Bis mindestens zum 10. Januar werden die Geschäfte auch in Bautzen geschlossen bleibenBild: Sabine Kinkartz/DW

So wie Gundolf Hänsel, der in der Reichenstraße vor einem knappen Jahr ein Café eröffnet hat. Er musste sein Geschäft schon Anfang November im Zuge des Teil-Lockdowns schließen, jetzt blickt er weiter in eine ungewisse Zukunft. "Vor März wird das nichts mit der Wiedereröffnung", ist sich Hänsel sicher. Den deutschen Sonderweg eines Teil-Lockdowns, bei dem im November und Dezember die Gastronomie, Theater, Kinos und Fitnessstudios schließen mussten, Geschäfte, Schulen und Kindergärten aber geöffnet blieben, hält er rückblickend für falsch. Das habe nichts gebracht.

Versuch und Irrtum

Wenn er mit anderen Händlern die Lage bespreche, sei oft von Perspektivlosigkeit und Hoffnungslosigkeit die Rede, erzählt Hänsel. "Ich denke auch, dass die Politiker viele Fehler gemacht haben." Auch er sieht einen Zusammenhang zwischen den hohen Infektionszahlen in Sachsen und der Nähe zu Tschechien und Polen. "Da hätte man früher eingreifen und Schluss machen müssen", sagt er. "Die Politik erscheint kopflos, weil jede Woche etwas anderes entschieden wird", regt sich der Gastronom auf.
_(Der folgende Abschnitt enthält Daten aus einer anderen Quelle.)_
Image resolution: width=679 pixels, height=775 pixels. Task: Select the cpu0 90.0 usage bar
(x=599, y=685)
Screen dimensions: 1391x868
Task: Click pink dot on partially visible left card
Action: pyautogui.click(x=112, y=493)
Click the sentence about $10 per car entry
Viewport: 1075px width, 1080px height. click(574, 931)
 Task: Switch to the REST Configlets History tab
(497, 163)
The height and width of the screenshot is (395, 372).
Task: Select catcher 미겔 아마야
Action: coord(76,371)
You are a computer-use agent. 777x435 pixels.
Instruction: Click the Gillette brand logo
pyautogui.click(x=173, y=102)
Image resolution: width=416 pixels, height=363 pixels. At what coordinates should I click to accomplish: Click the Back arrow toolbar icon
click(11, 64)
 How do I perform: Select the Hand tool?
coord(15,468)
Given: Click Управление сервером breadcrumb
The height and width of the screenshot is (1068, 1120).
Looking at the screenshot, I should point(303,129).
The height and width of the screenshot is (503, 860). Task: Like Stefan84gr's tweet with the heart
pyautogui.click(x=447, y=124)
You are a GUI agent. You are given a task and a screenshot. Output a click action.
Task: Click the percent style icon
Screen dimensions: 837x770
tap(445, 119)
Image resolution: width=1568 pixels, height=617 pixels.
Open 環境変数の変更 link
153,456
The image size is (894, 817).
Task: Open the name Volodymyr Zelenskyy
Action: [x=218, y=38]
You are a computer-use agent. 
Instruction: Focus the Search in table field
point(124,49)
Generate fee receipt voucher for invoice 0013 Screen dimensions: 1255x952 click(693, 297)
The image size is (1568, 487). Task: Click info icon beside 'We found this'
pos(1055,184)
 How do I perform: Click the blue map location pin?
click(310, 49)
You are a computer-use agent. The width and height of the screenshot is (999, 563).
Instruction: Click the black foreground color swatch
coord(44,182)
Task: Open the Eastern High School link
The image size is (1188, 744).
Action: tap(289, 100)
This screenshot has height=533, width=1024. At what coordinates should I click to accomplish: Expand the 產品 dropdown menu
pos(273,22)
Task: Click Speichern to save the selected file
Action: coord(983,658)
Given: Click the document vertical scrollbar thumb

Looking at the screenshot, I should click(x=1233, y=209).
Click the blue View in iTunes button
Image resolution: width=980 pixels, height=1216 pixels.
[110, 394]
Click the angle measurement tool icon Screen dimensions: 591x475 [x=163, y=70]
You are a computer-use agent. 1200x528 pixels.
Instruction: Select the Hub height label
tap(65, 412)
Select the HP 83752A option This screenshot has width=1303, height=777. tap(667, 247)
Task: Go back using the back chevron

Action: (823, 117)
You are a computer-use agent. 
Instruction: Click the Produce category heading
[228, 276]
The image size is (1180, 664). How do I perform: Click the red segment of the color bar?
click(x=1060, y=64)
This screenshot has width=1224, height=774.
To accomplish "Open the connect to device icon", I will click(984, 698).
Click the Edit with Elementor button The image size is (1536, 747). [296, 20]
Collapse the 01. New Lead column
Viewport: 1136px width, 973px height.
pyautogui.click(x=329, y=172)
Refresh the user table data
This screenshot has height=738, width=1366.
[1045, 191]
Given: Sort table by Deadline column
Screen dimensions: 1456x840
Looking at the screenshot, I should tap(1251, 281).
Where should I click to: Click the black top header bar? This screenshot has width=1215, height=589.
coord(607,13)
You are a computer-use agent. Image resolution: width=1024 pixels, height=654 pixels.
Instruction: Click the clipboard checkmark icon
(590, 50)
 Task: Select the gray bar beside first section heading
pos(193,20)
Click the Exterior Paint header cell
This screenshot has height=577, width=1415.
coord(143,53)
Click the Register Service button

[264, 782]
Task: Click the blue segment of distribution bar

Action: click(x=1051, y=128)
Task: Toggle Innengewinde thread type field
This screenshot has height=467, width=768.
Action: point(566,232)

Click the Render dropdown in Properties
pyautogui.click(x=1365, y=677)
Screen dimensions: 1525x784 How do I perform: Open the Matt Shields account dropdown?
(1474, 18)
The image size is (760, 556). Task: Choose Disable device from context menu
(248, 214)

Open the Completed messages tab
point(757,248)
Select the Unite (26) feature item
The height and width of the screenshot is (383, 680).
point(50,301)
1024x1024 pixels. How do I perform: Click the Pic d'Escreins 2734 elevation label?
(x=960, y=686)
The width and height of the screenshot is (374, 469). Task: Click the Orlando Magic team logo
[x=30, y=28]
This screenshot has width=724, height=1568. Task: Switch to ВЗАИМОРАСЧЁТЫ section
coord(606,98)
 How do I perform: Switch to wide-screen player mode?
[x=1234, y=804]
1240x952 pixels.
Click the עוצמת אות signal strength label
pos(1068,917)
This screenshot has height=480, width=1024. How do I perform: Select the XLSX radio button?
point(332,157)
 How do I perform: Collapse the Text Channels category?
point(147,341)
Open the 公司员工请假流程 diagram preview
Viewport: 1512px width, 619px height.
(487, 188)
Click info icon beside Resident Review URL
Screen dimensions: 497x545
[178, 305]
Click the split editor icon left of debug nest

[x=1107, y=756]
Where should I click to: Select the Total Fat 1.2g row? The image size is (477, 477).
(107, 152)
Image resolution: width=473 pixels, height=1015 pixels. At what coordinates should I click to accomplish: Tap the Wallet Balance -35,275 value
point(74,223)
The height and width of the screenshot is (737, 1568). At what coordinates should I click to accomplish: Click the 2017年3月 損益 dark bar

Gastronom Gundolf Hänsel blickt in eine ungewisse ZukunftBild: Sabine Kinkartz/DW

Eine Kritik, die Bürgermeister Alexander Ahrens verstehen kann. Aber er kennt auch seine Bautzener, die sich ungern etwas befehlen lassen würden. "Wenn wir bei den niedrigen Infektionszahlen, die wir im Oktober noch hatten, gesagt hätten, wir machen jetzt einen kompletten Lockdown, das hätte keine Akzeptanz gefunden." Demokratisch verfasste Gesellschaften würden bei neuen Problemen immer erst Versuch und Irrtum praktizieren und Maßnahmen auf diese Weise entwickeln und ausrichten müssen, sagt Ahrens. So sei es nun einmal und mit der Impfung sei ja auch Licht am Ende des Tunnels in Sicht. Ahrens will optimistisch bleiben. "Ich finde, dass es keinen Grund für eine Hysterie gibt."